The parallels are striking if not exactly surprising. When electric dynamos replaced steam engines in the 1890s, productivity stagnated for nearly two decades while factories reorganized around distributed power. The PC revolution of the 1980s showed similar lags. Robert Solow famously quipped in 1987 that computers were everywhere except in the productivity statistics. Then came the 1990s productivity surge.
Today's AI boom exhibits comparable patterns. Since ChatGPT's late 2022 release, analysts have upgraded their end-2025 revenue projections for semiconductors by $200 billion (0.7 percent of US GDP) and AI hardware enablers by $105 billion (0.4 percent of GDP). From this elevated baseline, chipmaker revenues are projected to surge an additional 36 percent by 2026. The money continues to flow.
Yet economy-wide impacts remain elusive, despite all that investment, with some signs of momentum. AI adoption climbed to 9.2 percent of firms this quarter, up from 7.4 percent previously. That bump suggests the technology might be moving beyond experimental tinkering. Larger companies lead the charge, while education, information, finance, and professional firms are the sectors showing the steepest uptake curves.
Yet for all the algorithmic enthusiasm, familiar anxieties persist. Goldman: “Recent industry surveys suggest that businesses have grown the number of use cases for AI in production, but concerns around data security and sufficient infrastructure remain.”

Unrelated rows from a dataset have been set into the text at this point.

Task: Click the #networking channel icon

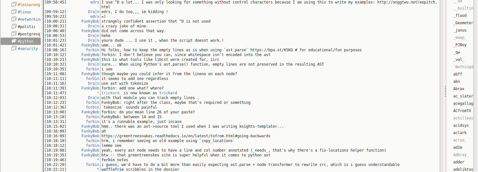Action: point(14,19)
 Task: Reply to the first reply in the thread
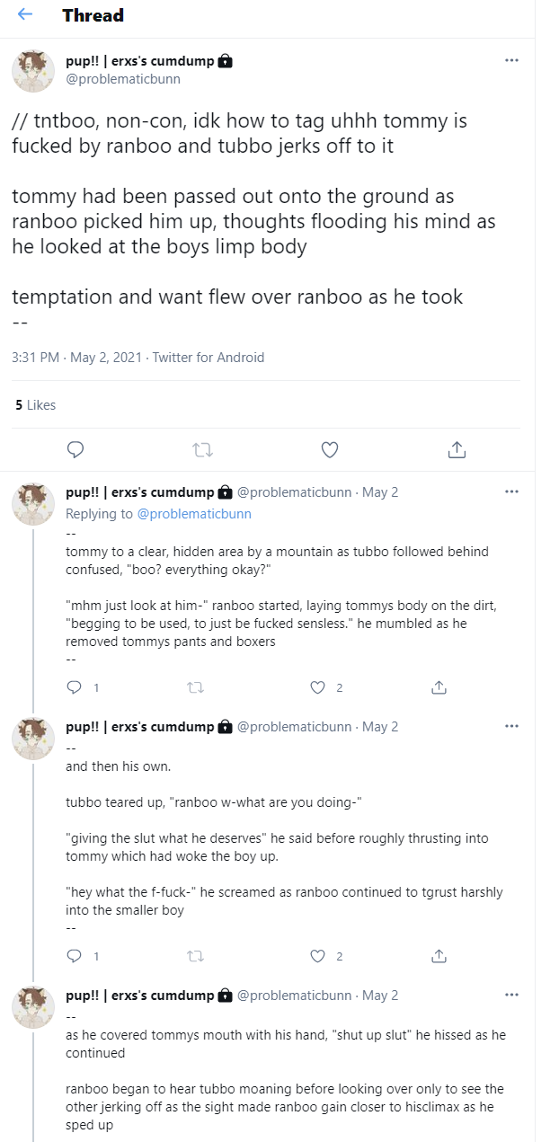[75, 687]
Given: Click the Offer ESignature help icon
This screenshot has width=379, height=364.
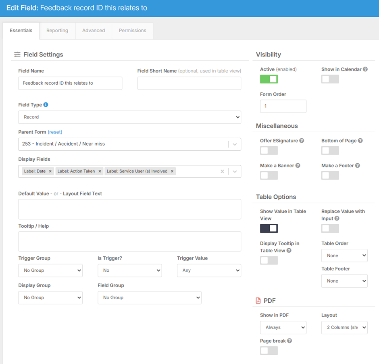Looking at the screenshot, I should coord(302,141).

Labor markets, too, are following historical precedent — at least so far. Despite breathless predictions of mass technological unemployment — and a sprinkling of business anecdotes — AI’s expected assault on workers remains more theoretical than actual. And again, the impact is narrow rather than broad.
Goldman: “AI-related job openings now account for 24 percent of all IT job openings and 1.5 percent of all job postings. AI has not been mentioned in major corporate layoff announcements in recent months and the unemployment rate for AI-exposed positions has reconciled with the broader unemployment rate.”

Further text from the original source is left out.